In fact, despite all the fawning profiles of Gowdy as a tough former prosecutor who was handed the chairmanship of the Benghazi select committee because he would stop at nothing to ferret out the administration’s alleged criminal negligence (that seven other Republican-led committee investigations had somehow failed to turn up) in allowing the attacks, his appointment was never about finding the truth. This is because there is no truth about the attacks that would satisfy Gowdy and his ilk, short of President Obama tearfully confessing from the Oval Office to having personally led the Libya militias that attacked the American consulate into battle and then ordering FBI Director James Comey to handcuff him and march him off to ADX Florence on live television.

The entire Benghazi select committee, and the appointment of Trey Gowdy to lead it, was John Boehner’s futile stab at satisfying his right wing. It was intended as a sop, a quelling of the clamorous wingnut voices forever pushing him to find something, anything to get rid of Obama. Which would somehow result in his successor, Joe Biden, and all the Democrats in the Senate turning into milquetoasts who would pass and sign every piece of legislation on the far right’s wish list, I guess?

It was make-work, a way to keep the Tea Party busy and out of Boehner’s hair, and also to preserve his speakership. (How did that work out, anyway?) It was such a blatantly partisan fishing expedition that the Democrats threatened – publicly at least – to not appoint any of their own members to the committee, as required by the House’s rules.

Now after 18 months, just as Hillary Clinton prepares to testify, Gowdy is seeing it fall apart. First there were those comments by Majority Leader Kevin McCarthy, which were echoed by two other House Republicans. Over the weekend the CIA hung him out to dry on unnecessary redactions of unclassified content in Hillary Clinton’s emails. One of his lieutenants tried to lie so blatantly about Clinton’s emails with her friend Sid Blumenthal that even Andrea Mitchell noticed. On Friday the committee finally got to question Clinton aide Huma Abedin, a woman whom conservatives have accused of being a Muslim Brotherhood fifth columnist who has infiltrated the highest levels of government, and Gowdy couldn’t even bother to show up to the hearing.

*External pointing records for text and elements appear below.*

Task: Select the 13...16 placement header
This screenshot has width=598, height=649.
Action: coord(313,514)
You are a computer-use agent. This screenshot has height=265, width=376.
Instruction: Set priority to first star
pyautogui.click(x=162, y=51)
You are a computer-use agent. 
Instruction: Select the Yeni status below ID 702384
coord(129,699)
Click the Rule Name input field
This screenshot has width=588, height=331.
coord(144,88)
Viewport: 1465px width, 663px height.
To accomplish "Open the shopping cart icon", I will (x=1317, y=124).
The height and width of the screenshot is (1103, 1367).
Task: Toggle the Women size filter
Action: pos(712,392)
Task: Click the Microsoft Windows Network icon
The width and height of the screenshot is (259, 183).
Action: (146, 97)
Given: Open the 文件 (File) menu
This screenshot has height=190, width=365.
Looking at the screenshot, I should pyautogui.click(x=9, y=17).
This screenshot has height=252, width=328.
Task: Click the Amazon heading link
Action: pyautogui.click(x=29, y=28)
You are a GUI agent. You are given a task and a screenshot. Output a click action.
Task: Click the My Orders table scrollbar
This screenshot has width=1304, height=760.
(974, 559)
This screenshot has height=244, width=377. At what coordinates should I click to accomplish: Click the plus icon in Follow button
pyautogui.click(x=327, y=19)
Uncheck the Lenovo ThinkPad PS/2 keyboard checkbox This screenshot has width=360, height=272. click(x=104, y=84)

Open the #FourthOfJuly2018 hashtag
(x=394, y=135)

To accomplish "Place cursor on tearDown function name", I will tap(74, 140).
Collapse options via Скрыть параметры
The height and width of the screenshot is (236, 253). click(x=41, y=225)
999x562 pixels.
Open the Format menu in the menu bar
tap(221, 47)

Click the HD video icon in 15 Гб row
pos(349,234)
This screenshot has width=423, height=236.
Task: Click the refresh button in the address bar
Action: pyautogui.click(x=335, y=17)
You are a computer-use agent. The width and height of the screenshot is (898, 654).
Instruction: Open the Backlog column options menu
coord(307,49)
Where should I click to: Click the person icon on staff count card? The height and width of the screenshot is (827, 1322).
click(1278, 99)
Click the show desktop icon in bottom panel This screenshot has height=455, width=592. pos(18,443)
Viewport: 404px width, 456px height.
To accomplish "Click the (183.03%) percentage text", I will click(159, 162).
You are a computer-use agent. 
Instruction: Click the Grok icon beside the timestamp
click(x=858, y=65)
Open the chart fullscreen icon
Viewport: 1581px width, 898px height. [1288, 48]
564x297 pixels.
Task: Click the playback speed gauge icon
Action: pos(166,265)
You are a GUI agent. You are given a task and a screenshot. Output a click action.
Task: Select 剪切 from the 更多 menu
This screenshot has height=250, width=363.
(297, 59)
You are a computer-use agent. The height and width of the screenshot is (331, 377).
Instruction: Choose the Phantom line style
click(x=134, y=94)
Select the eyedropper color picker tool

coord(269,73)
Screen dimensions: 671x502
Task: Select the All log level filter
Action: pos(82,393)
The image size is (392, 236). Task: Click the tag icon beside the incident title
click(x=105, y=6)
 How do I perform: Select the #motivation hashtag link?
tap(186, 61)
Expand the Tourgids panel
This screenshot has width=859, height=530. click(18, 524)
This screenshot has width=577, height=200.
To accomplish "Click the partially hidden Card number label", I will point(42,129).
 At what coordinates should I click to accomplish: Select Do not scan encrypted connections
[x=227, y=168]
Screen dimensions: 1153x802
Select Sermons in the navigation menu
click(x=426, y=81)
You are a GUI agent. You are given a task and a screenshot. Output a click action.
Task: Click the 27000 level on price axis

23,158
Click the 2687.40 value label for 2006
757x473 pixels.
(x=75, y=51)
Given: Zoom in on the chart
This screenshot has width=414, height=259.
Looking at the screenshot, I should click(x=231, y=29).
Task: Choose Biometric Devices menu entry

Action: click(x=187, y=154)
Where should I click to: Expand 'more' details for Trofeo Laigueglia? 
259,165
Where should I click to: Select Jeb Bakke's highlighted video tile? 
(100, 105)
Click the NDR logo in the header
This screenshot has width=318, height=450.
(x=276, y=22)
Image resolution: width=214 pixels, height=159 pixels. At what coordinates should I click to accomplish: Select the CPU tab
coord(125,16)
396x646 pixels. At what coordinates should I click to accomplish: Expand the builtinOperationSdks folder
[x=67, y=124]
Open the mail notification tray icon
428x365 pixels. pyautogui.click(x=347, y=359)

That last act really gave the emptiness of the whole exercise away. There are conservatives who invoke the name “Huma Abedin” the way Hogwarts students invoke the name Voldemort, and Gowdy didn’t show up to grill her because he was off at a fundraiser in Utah. Now her boss, the former Secretary of State, will testify in front of this kabuki theater crew on Thursday just after they have handed her enough material to show what a farce the whole idea of investigating Benghazi has been from the beginning. No wonder the conservative from South Carolina seems to be lashing out in a panic.